> [EXERCISE MATERIAL]:
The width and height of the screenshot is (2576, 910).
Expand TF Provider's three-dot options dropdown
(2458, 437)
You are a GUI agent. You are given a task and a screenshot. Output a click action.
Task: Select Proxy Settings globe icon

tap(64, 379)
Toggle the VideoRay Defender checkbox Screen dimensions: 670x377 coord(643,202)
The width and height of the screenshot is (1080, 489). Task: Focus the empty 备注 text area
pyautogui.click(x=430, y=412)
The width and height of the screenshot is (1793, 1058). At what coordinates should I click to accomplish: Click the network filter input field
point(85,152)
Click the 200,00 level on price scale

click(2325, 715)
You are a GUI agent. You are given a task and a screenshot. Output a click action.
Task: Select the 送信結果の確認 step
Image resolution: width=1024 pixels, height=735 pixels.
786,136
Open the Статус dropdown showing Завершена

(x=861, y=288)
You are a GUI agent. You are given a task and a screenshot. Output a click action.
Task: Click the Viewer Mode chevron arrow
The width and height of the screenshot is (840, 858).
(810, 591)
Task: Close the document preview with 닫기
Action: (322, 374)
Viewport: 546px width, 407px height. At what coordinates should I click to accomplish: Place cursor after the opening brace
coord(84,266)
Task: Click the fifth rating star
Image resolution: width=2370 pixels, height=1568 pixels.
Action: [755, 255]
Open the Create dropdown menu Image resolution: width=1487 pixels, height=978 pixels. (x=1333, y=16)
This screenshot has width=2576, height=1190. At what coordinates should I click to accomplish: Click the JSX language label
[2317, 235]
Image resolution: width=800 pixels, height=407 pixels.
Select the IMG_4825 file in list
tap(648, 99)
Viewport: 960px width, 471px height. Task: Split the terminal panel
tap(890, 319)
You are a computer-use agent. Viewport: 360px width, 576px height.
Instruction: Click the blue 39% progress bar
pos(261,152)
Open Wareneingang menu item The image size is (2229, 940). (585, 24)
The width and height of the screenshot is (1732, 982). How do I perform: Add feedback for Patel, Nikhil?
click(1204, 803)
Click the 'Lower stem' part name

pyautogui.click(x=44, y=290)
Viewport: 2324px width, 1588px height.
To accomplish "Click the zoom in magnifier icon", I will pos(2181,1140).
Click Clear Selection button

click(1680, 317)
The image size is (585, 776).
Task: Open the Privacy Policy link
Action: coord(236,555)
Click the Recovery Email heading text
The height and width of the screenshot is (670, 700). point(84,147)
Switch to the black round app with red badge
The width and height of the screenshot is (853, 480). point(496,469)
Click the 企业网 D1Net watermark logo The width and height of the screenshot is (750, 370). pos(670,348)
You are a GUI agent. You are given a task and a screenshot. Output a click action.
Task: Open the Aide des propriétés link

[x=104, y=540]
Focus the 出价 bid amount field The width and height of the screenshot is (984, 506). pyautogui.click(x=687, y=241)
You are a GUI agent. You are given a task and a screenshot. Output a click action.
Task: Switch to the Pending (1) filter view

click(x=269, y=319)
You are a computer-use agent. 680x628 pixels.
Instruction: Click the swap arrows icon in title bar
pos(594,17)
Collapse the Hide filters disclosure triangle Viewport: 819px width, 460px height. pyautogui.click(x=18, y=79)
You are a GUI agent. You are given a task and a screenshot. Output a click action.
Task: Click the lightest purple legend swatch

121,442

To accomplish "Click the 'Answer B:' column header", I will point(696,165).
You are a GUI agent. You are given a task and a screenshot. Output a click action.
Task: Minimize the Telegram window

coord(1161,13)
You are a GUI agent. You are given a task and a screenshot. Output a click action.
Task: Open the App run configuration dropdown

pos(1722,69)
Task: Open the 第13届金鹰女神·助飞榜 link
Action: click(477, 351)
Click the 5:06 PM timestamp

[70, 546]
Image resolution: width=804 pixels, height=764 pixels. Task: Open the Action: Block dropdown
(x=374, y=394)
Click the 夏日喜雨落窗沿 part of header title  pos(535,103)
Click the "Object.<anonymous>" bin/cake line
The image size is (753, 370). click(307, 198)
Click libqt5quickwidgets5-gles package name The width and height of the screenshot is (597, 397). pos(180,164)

> [PROBLEM TO SOLVE]: Rewrite the records starting at the line that has "Image resolution: width=804" and stopping after the end of the records. Replace "dropdown" with "menu" and leave everything else unchanged.

> [EXERCISE SOLUTION]:
Image resolution: width=804 pixels, height=764 pixels. Task: Open the Action: Block menu
(x=374, y=394)
Click the 夏日喜雨落窗沿 part of header title  pos(535,103)
Click the "Object.<anonymous>" bin/cake line
The image size is (753, 370). click(307, 198)
Click libqt5quickwidgets5-gles package name The width and height of the screenshot is (597, 397). pos(180,164)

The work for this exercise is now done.